◆ Page excerpt:
○ ○ ○ ○ ○

We believe that the exemptions proposed in the bill are reasonable and should be adopted. We also believe that to the extent possible, these exemptions should be applied to all clients, regardless of whether their barriers to work occurred in the past or the present. Why should a parent who begins care for an ill family member this year receive an exemption while a parent who provided such care two years ago not receive one? Both have months in which they are unable to prepare for work. Since DC’s time limit is retroactive — counting months of assistance before the time limit was adopted — it only makes sense that exemptions should be retroactive, too.
But we are sensitive to difficulties involved in administering exemptions retroactively and do not want to add to ESA’s workload or costs. We recommend the Council look into these administration challenges further and are hopeful that that using information on a customer’s prior work requirement exemptions to determine prior time limit exemptions would allow for easy administration. If this still proves difficult to implement, we recommend allowing all parents 24 months from the date of their signed Individual Responsibility Plan before their benefits are eliminated. This would be a way of recognizing that most parents had months that should not be counted towards the time limit because they were dealing with serious work barriers without requiring ESA to perform special administration.
Finally, we recommend that the Council add a time limit exemption that is provided in Maryland. TANF families should receive a time limit exemption for any month that DHS does not offer or provide the support services specified in the parent’s Individual Responsibility Plan (IRP). Given the current demands for services such as substance abuse treatment, we believe that some parents will have a significant delay before they can access the services needed to overcome their work barriers. We believe these months should not be counted towards their time limit as the delay is beyond their control.
DCFPI supports the intent of the proposed legislation and looks forward to working to support efforts that will ensure that the new TANF program is a success by incentivizing work while protecting our most vulnerable families.
Thank you for the opportunity to testify, and I’m happy to answer any questions.

○ ○ ○ ○ ○

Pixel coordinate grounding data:
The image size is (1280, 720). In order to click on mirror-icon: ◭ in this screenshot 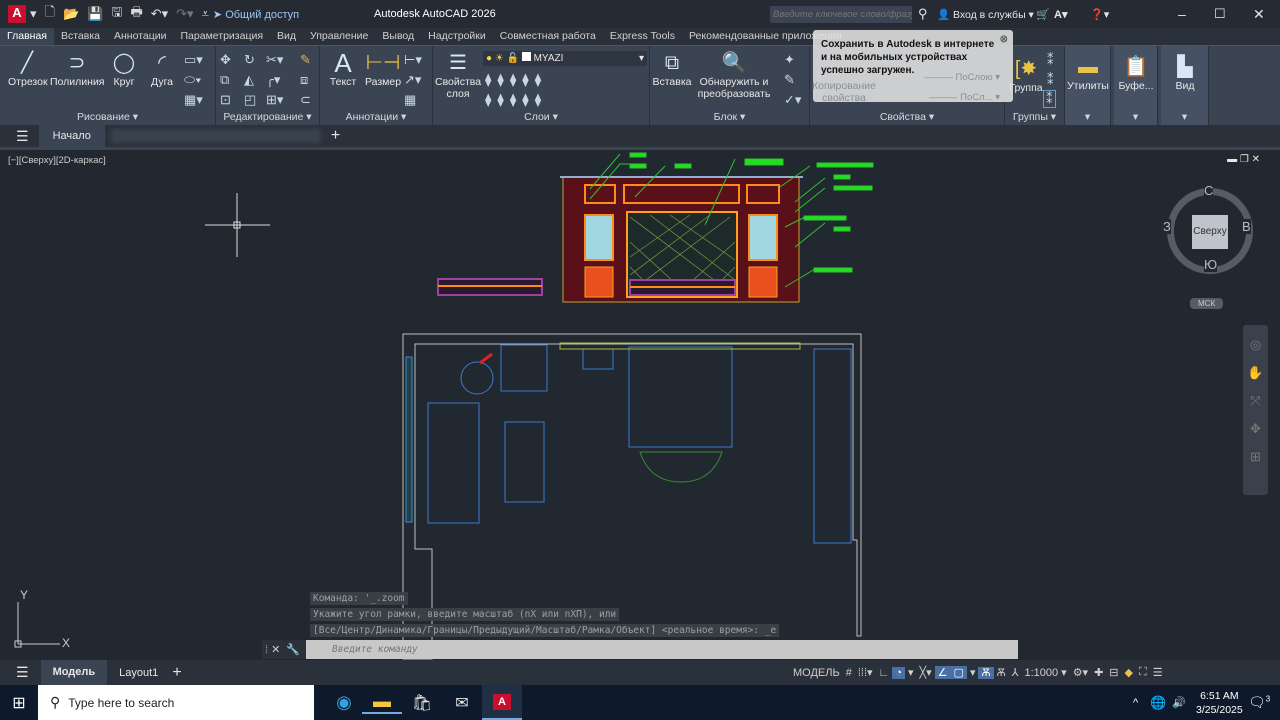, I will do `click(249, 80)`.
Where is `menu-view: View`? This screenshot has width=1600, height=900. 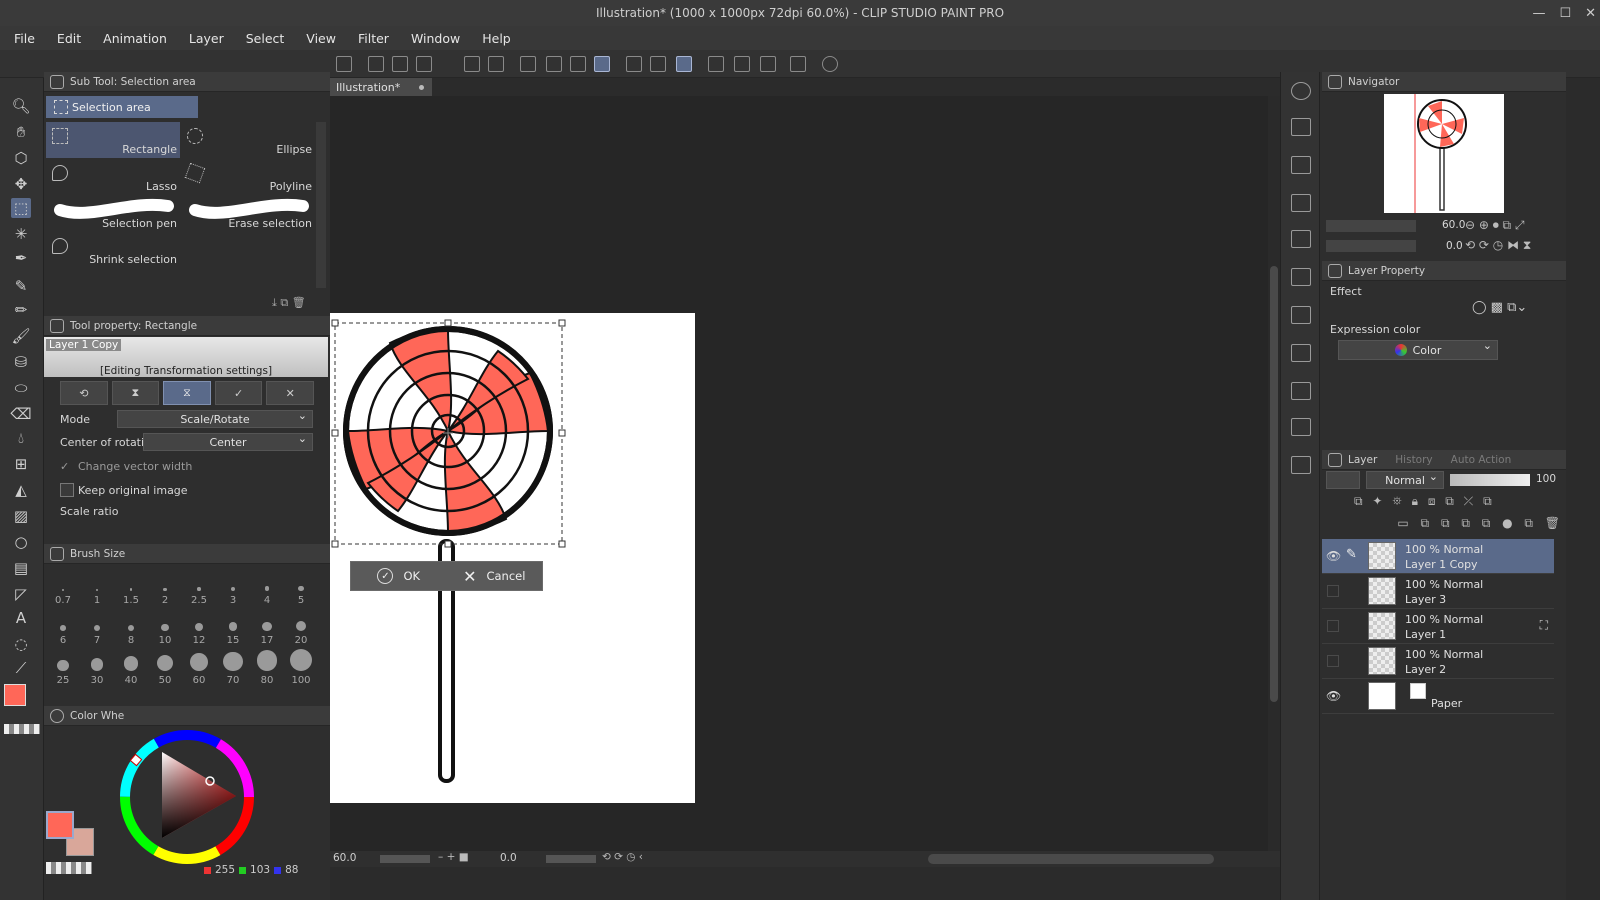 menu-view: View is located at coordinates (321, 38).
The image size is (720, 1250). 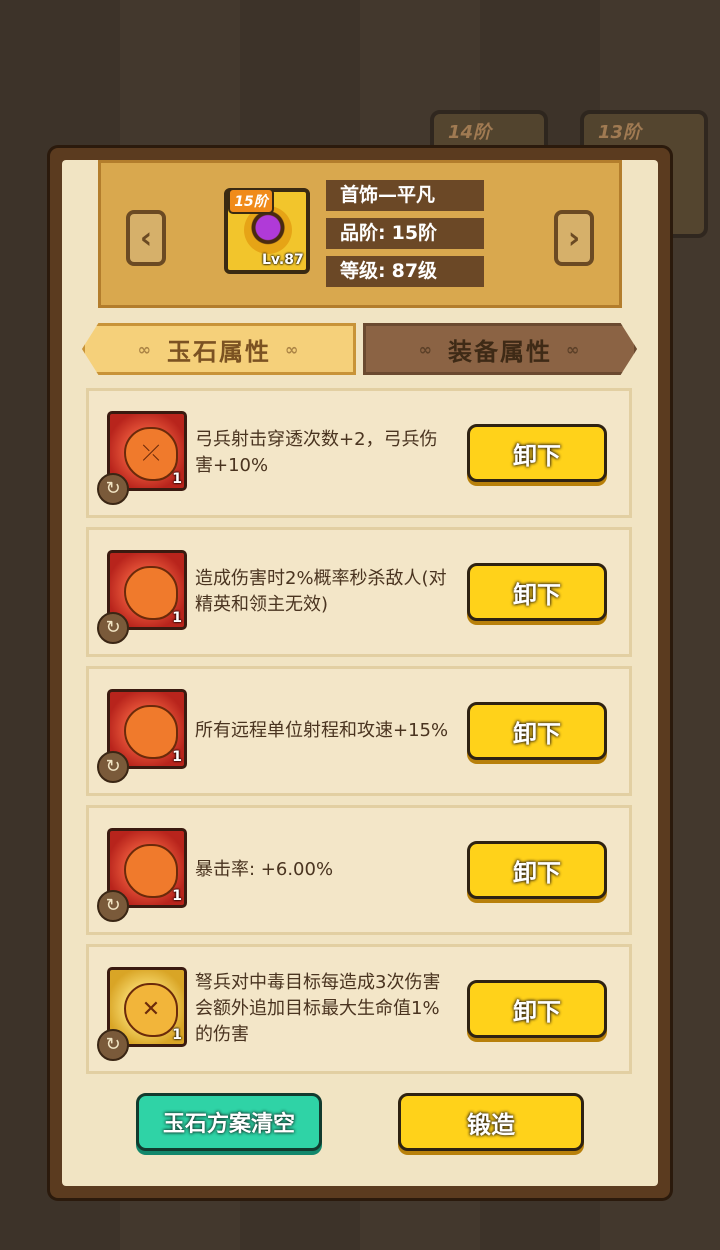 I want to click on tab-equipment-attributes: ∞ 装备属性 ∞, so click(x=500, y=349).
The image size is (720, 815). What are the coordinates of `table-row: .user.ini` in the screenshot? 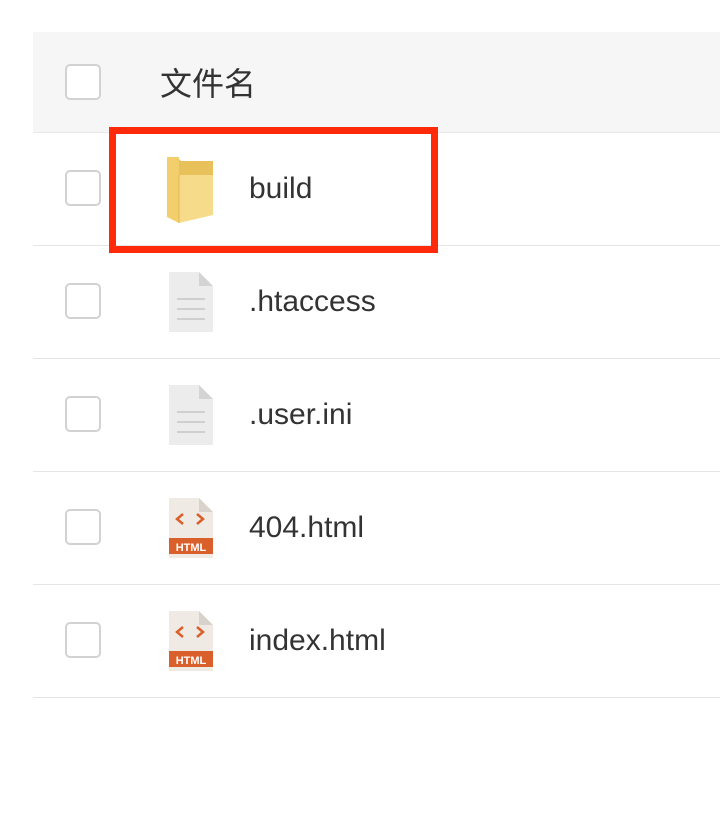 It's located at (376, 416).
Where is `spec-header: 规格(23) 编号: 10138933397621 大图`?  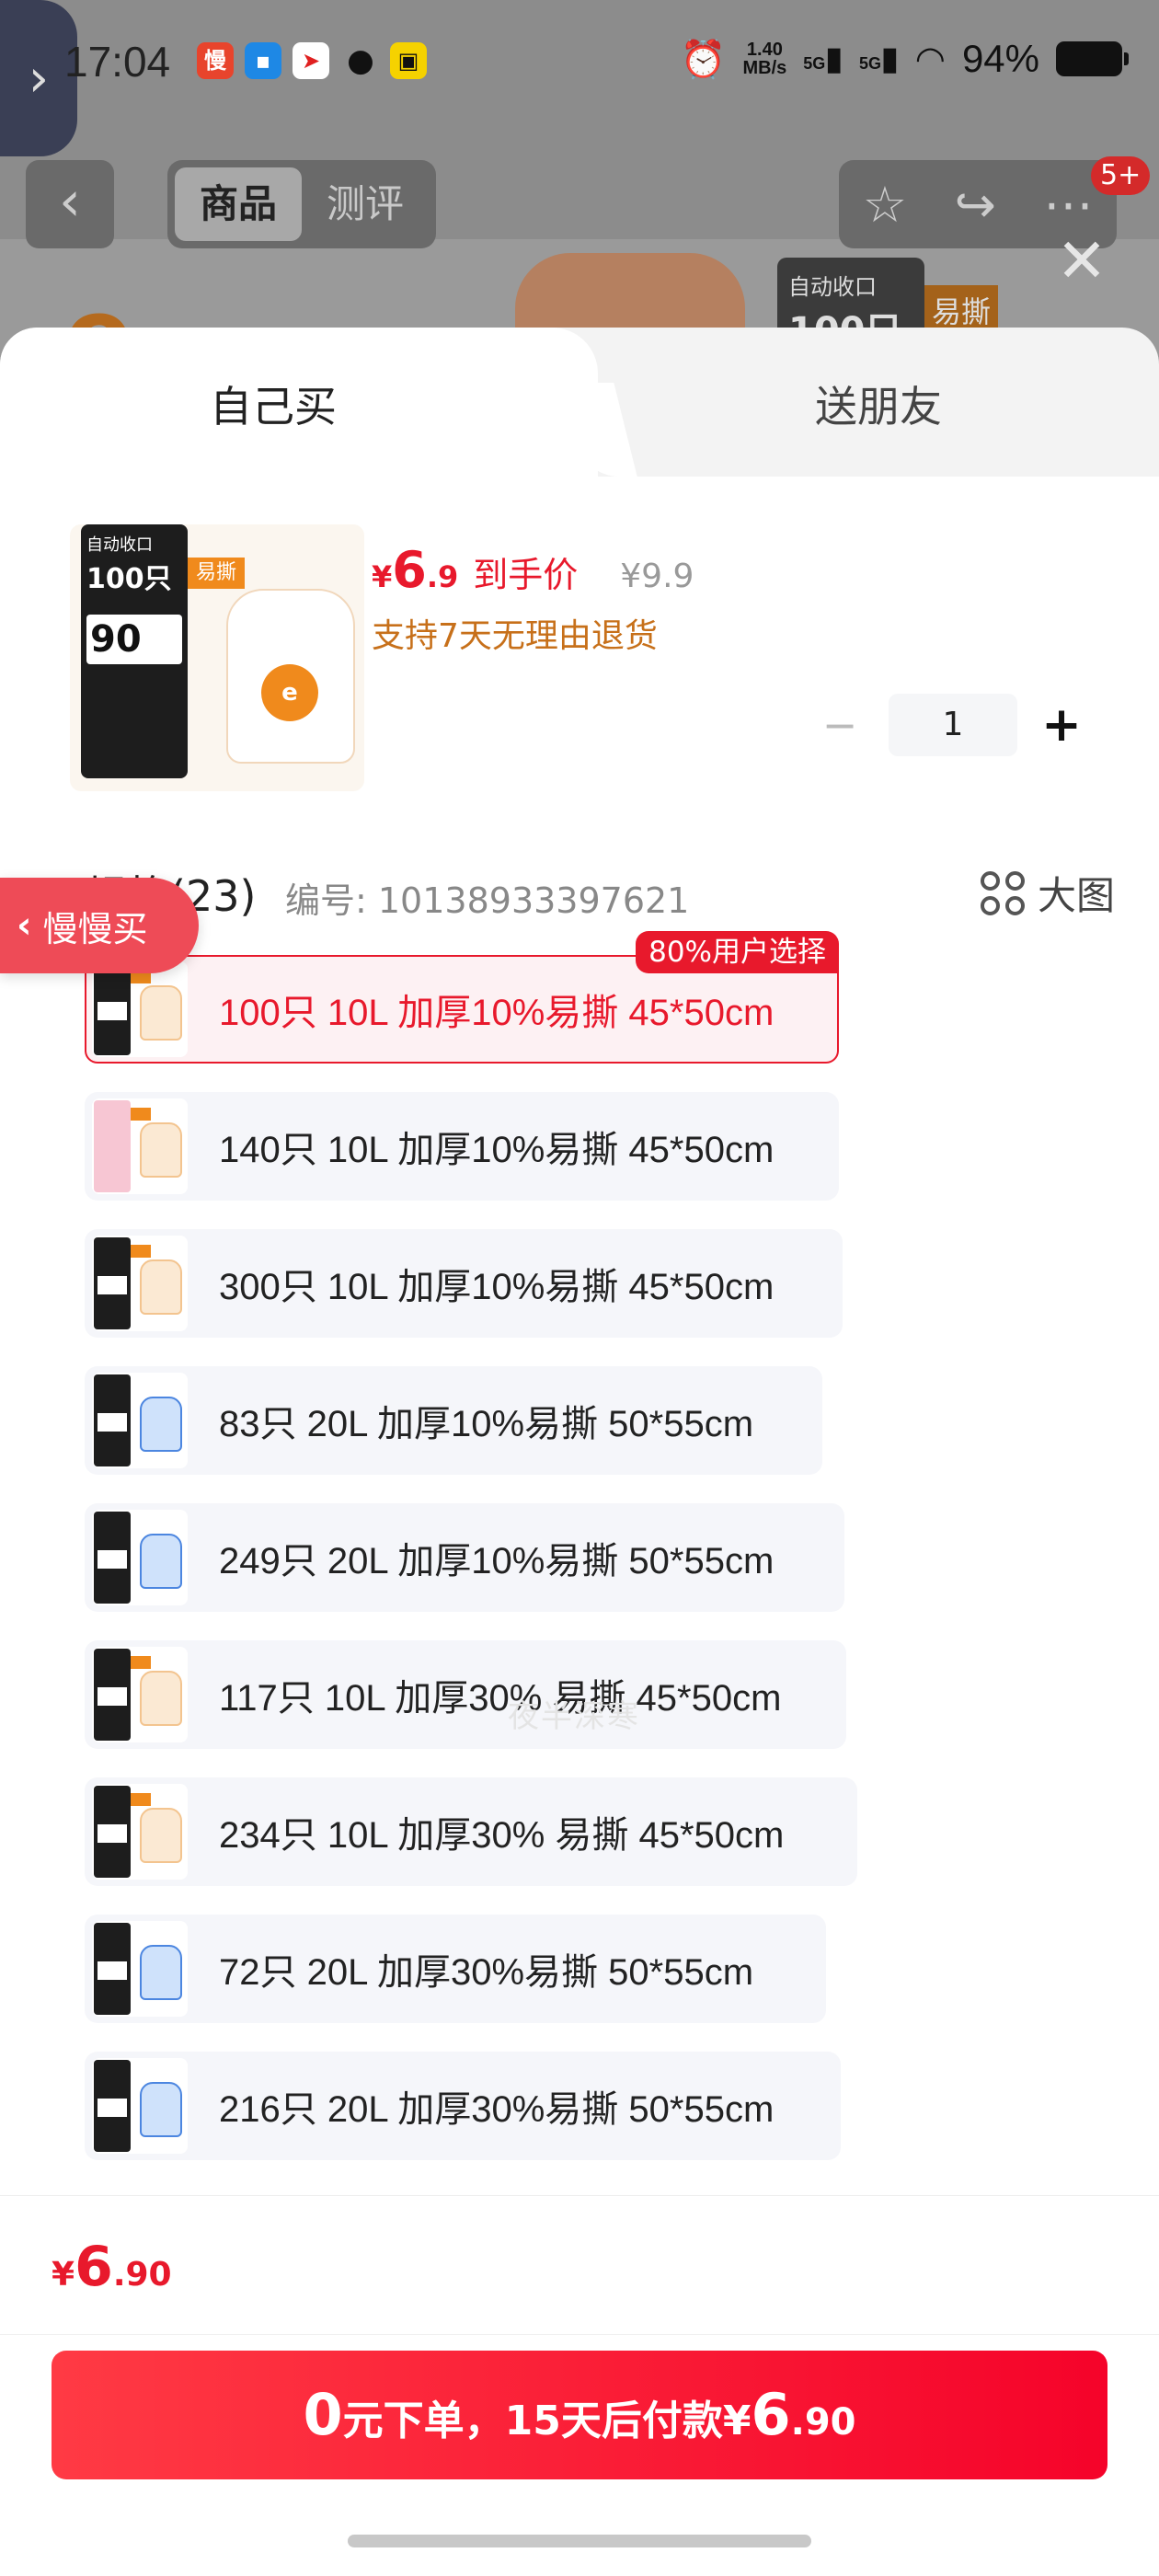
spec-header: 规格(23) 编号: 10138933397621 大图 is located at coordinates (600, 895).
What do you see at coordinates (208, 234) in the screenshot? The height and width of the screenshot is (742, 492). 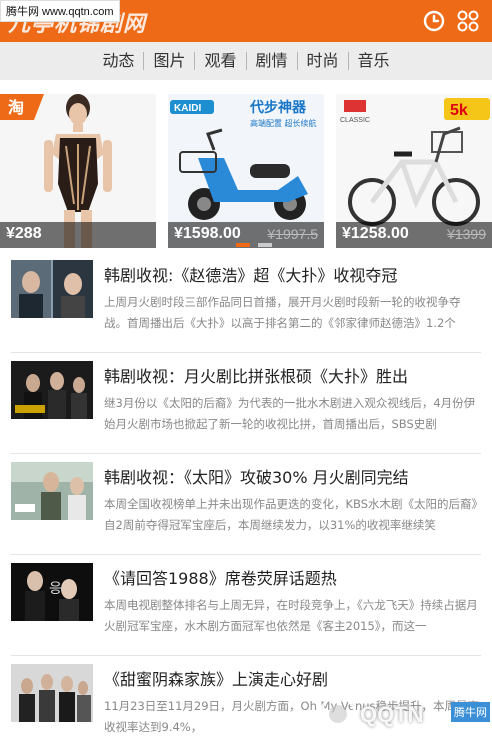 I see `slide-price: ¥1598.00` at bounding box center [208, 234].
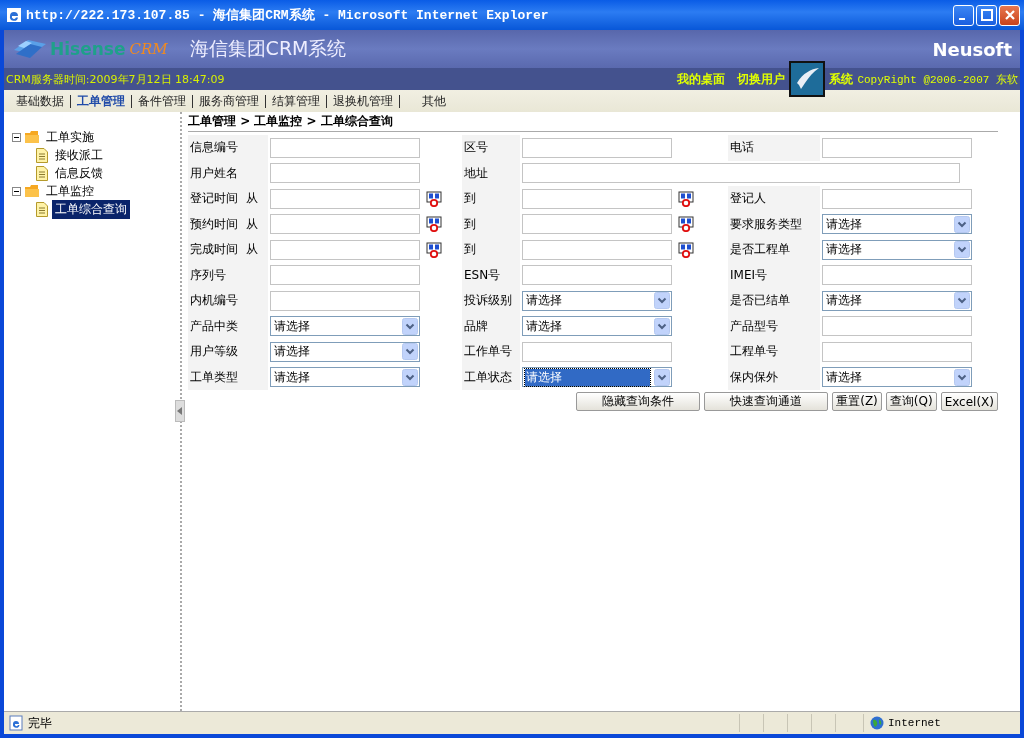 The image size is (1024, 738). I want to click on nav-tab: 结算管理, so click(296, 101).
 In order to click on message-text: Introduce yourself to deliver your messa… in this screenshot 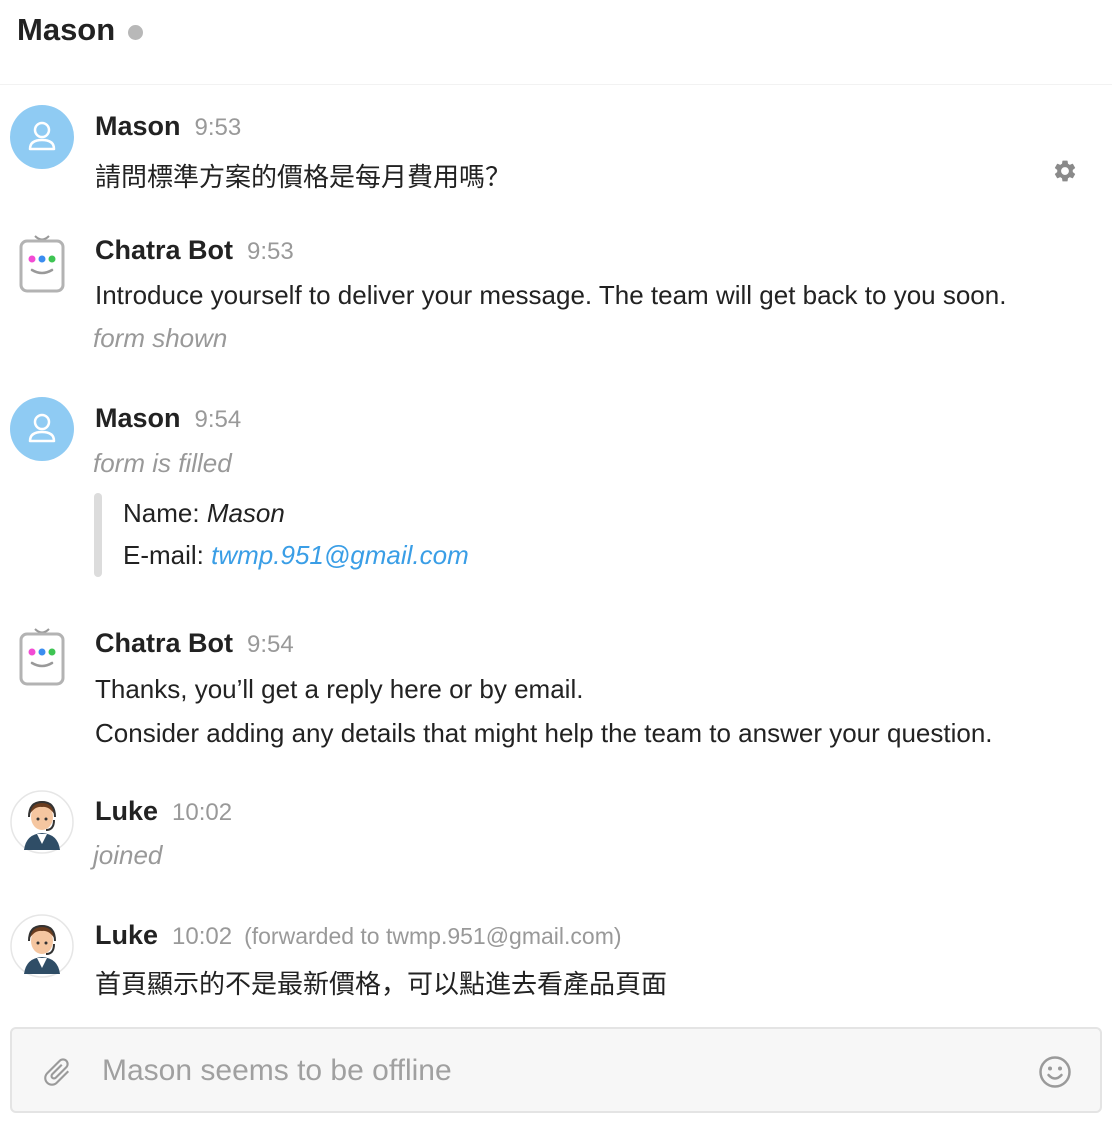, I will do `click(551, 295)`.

○ ○ ○ ○ ○

◆ Assigned task: From the testimony on TANF time limit exemptions, return the stretch from "We believe that the" through "be retroactive, too.", copied word for word.

◆ Solution to this exercise:
We believe that the exemptions proposed in the bill are reasonable and should be adopted. We also believe that to the extent possible, these exemptions should be applied to all clients, regardless of whether their barriers to work occurred in the past or the present. Why should a parent who begins care for an ill family member this year receive an exemption while a parent who provided such care two years ago not receive one? Both have months in which they are unable to prepare for work. Since DC’s time limit is retroactive — counting months of assistance before the time limit was adopted — it only makes sense that exemptions should be retroactive, too.